- Action item
Go through the data line by line. Copy each one holding the string "agent".
(Beginning of Given information)
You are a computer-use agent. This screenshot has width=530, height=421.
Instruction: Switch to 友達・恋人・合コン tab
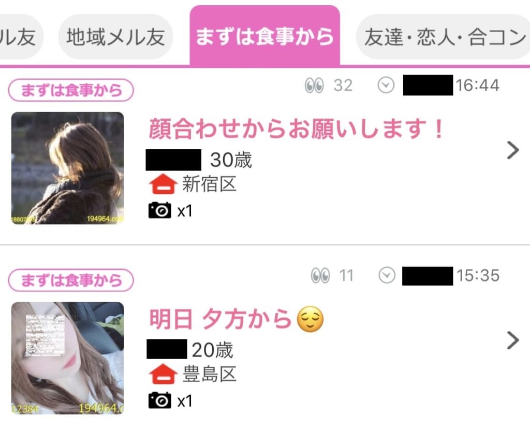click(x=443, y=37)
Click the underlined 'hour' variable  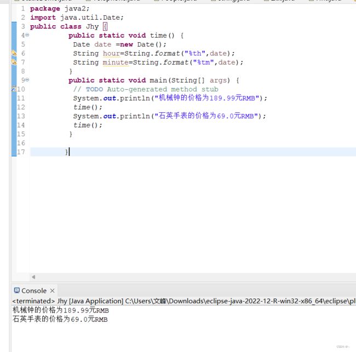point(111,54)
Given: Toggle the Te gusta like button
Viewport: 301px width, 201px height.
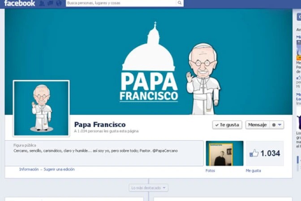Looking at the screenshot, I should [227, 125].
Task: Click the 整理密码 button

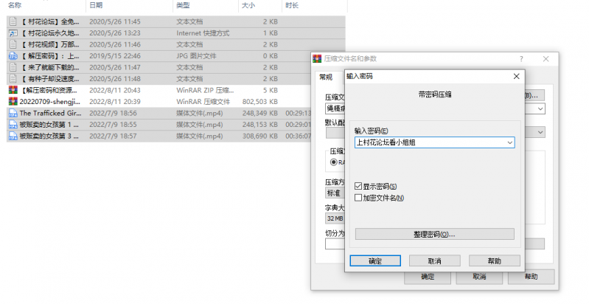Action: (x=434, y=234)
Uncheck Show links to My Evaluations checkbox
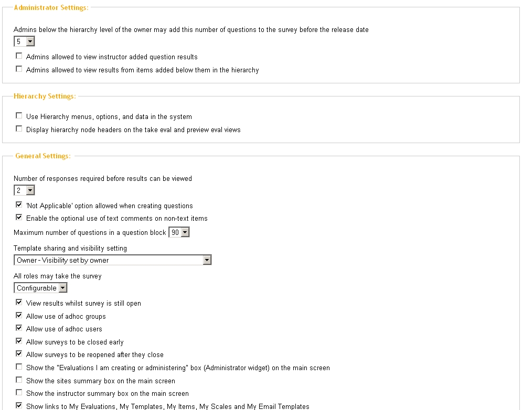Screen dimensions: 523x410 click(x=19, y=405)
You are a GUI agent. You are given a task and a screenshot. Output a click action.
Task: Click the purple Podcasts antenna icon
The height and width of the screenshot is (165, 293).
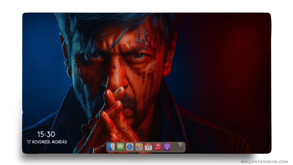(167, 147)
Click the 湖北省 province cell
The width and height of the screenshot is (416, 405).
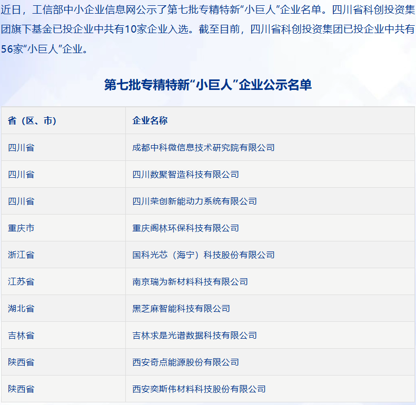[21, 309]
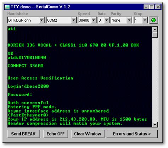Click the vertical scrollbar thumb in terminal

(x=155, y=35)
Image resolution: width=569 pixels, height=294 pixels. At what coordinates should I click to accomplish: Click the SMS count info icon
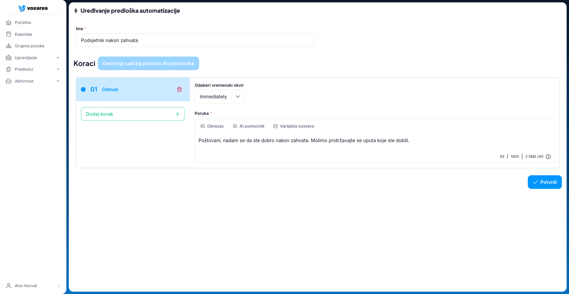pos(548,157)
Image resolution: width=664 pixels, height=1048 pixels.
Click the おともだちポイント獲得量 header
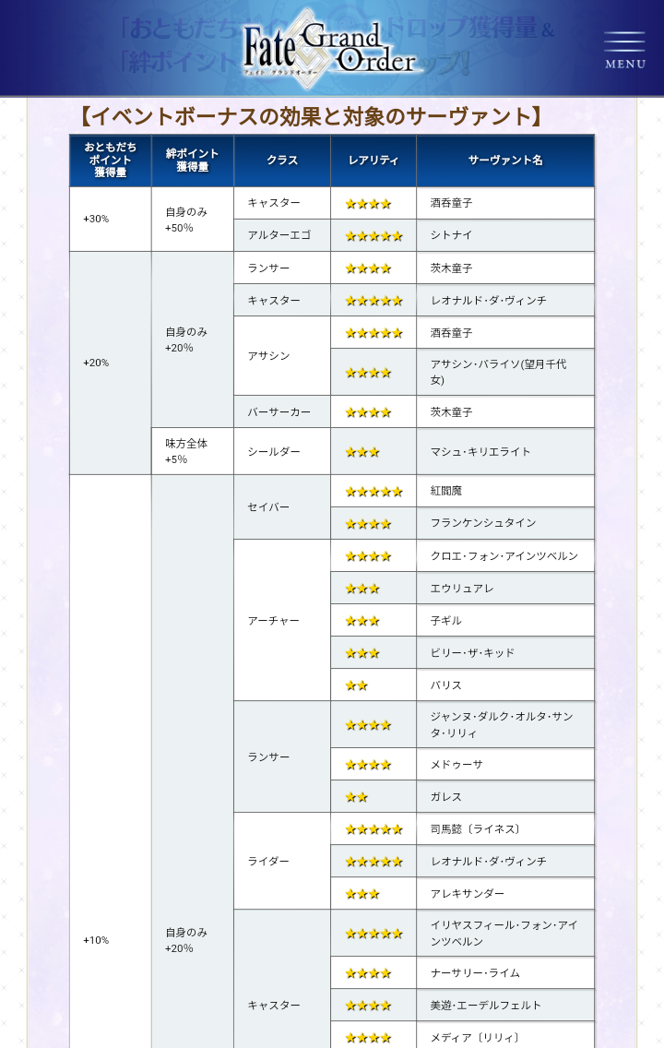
(End of Given information)
(Beginning of Given information)
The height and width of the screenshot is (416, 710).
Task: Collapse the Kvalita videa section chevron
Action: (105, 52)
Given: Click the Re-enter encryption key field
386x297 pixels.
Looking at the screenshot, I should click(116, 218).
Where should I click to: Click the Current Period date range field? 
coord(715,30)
(End of Given information)
- Written solution
You are a computer-use agent. This screenshot has width=530, height=421.
You are a GUI agent. You are given a task and a screenshot. Output a click action.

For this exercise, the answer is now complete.